**EXTRACT PROVIDED**.
□ □ □
5 Reasons Hunter S. Thompson Actually Had An Incredible Work Ethic

Hunter S. Thompson, Miami Book Fair International, 1988
Hunter S. Thompson, Miami Book Fair International, 1988
MDCarchives; cropped by Beyond My Ken

We all think of “Gonzo” journalism and wild antics when someone mentions Hunter S. Thompson. The quotation, “buy the ticket, take the ride,” will most likely pop into your head the second you hear his name. While he did live a life that many of us are afraid to even entertain, he was able to do so because he was dedicated to his craft. He was a student of the world and sought to be the best in everything that he did.

In Anita Thompson’s book, The Gonzo Way, she writes that, “although he was indeed the embodiment of sex, drugs, and rock ’n’ roll, that was not actually Hunter’s essence. His essence is what enabled him to maintain his free spirited attitude and still earn a living. And he not only earned a living, but he developed a legacy.”

Here are five reasons why Hunter S. Thompson is one of the greatest literary legacies of the modern era. They show that although he at times appeared out of control, he was keenly aware of both his actions and surroundings.

5. He Was A Relentless Researcher

Whether he was writing about the Hell’s Angels or an NFL game, Hunter wanted to get it right. He spent a year riding with the motorcycle crew to produce what is arguably his greatest work. That time was not all fun and games. Prior to it, he studied everything he could in order to prepare. He knew the role that hands on experience played in order to transform research into an accurate reality. He approached topics from sports to philosophy in the same way. He believed that in order to learn and improve, one must read the classics and study as much on a topic as possible.
□ □ □
**DATA LINES**.

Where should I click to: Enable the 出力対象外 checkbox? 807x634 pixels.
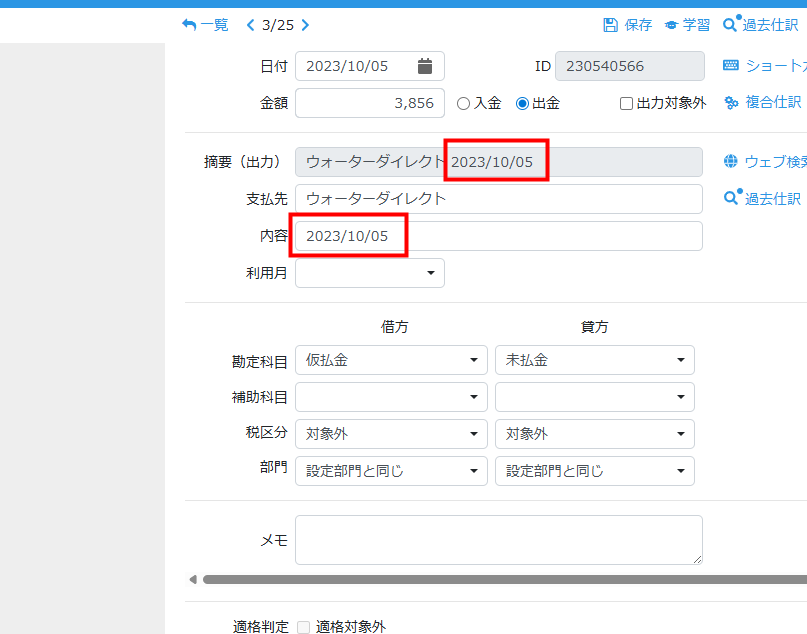tap(626, 103)
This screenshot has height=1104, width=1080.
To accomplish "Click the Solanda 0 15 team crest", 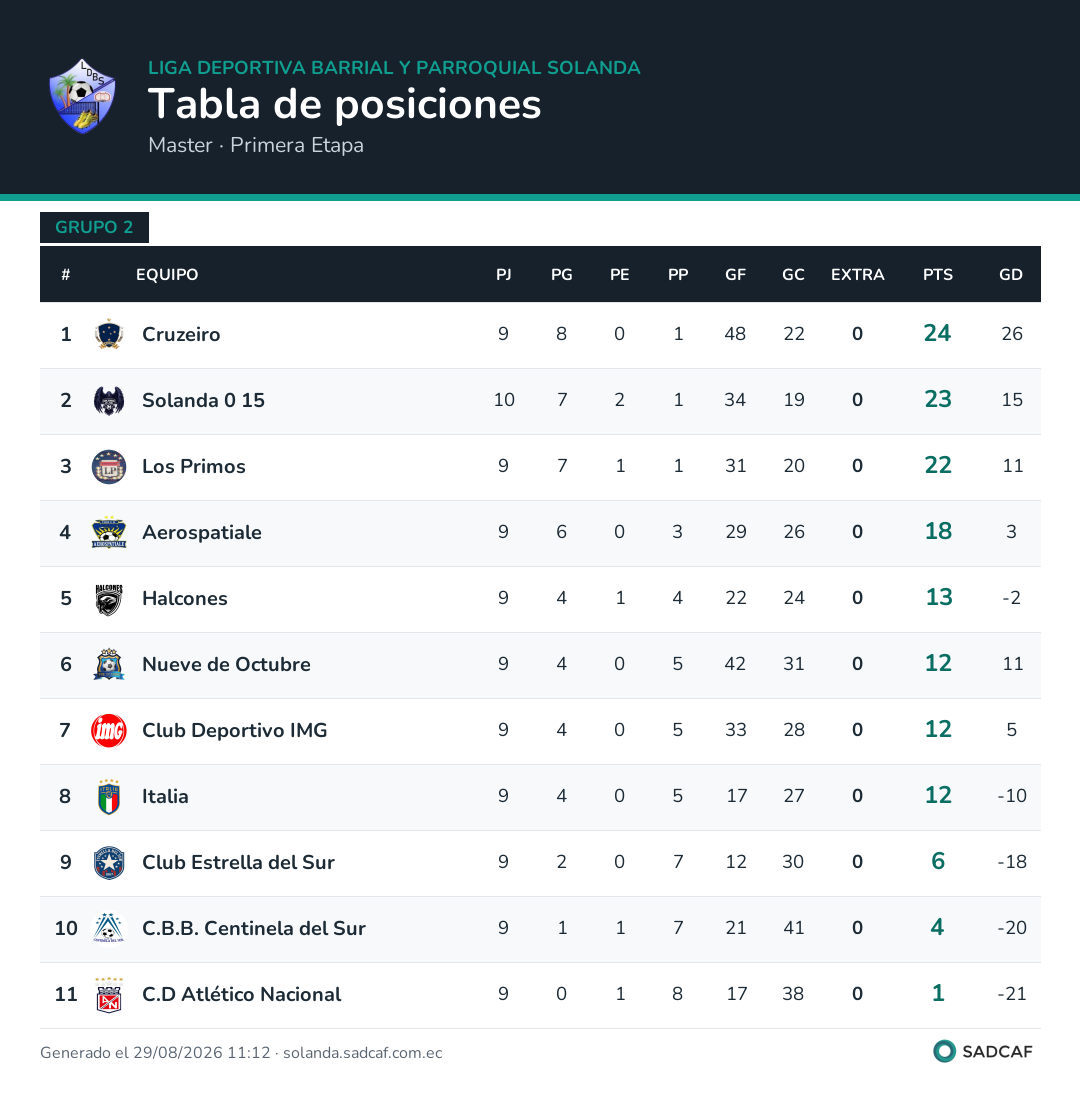I will [109, 401].

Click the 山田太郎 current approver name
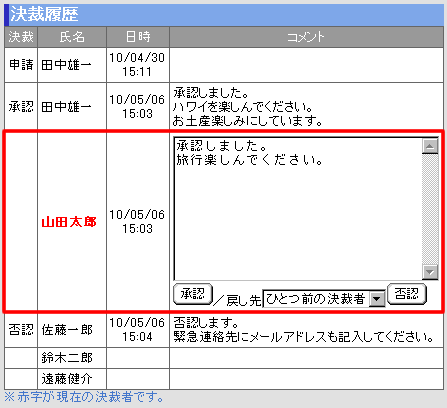69,222
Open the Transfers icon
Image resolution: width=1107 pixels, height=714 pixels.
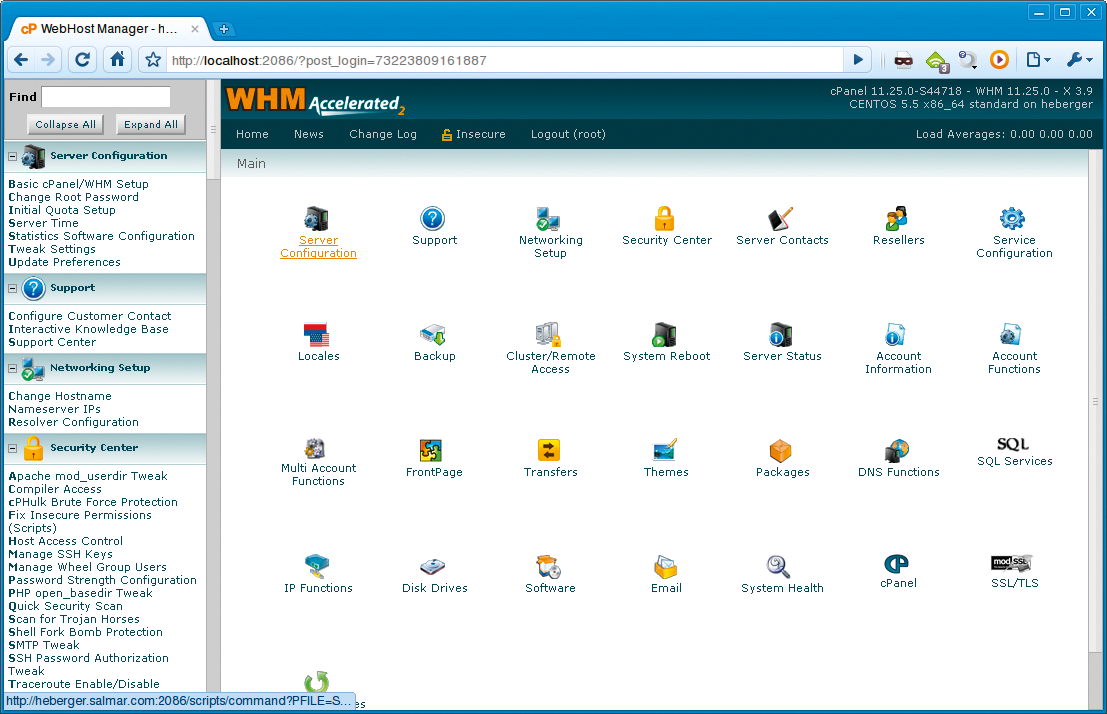point(549,450)
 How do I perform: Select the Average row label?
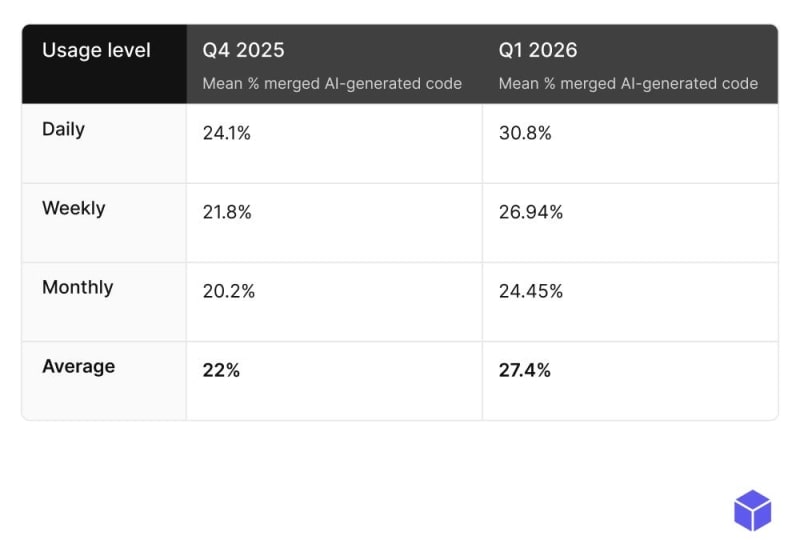tap(78, 366)
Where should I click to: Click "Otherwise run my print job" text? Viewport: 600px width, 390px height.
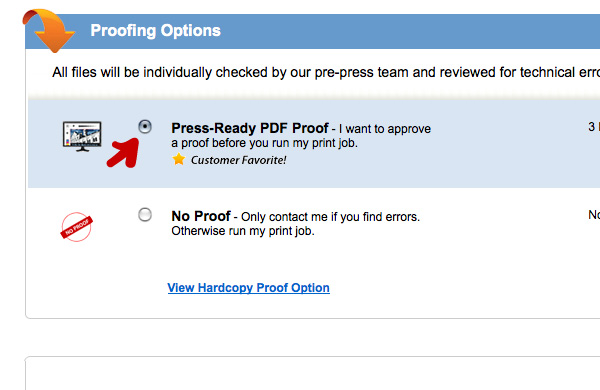(243, 231)
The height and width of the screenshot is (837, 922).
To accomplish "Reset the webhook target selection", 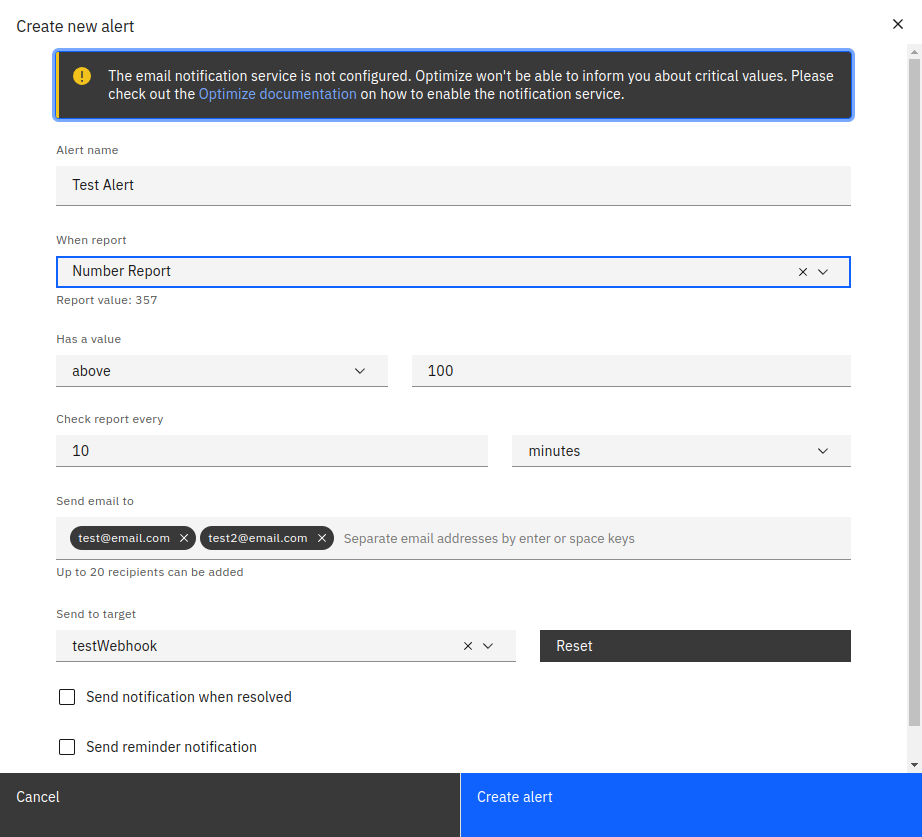I will pyautogui.click(x=694, y=645).
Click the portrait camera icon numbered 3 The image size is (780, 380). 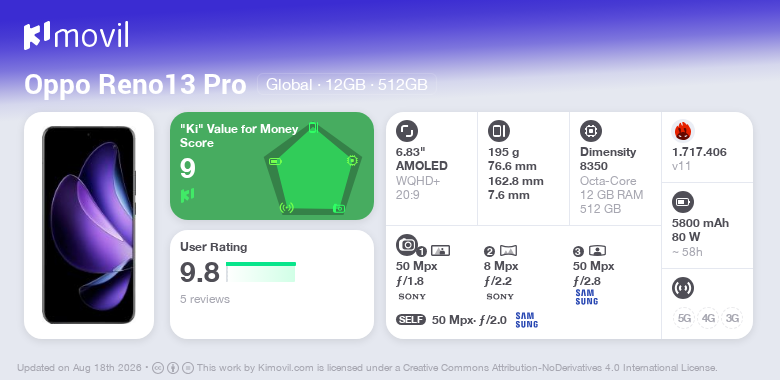597,251
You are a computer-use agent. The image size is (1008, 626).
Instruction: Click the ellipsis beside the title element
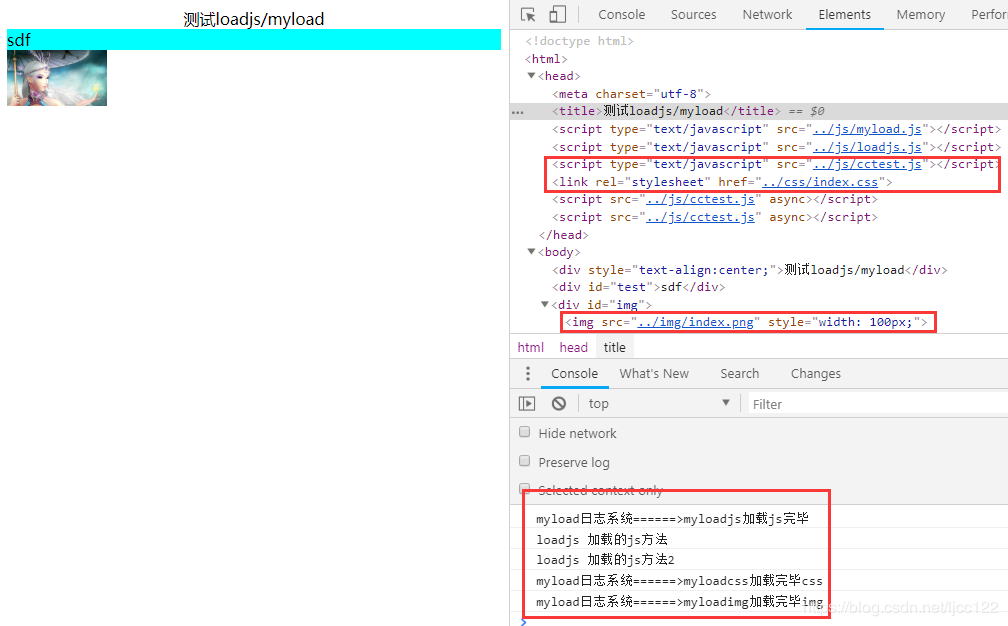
□ □ □
**THE REQUEST**. In the article on Hunter S. Thompson's work ethic, transcribe verbatim the stretch from "Whether he was" through "topic as possible.".

**REPLY TO THE EXERCISE**.
Whether he was writing about the Hell’s Angels or an NFL game, Hunter wanted to get it right. He spent a year riding with the motorcycle crew to produce what is arguably his greatest work. That time was not all fun and games. Prior to it, he studied everything he could in order to prepare. He knew the role that hands on experience played in order to transform research into an accurate reality. He approached topics from sports to philosophy in the same way. He believed that in order to learn and improve, one must read the classics and study as much on a topic as possible.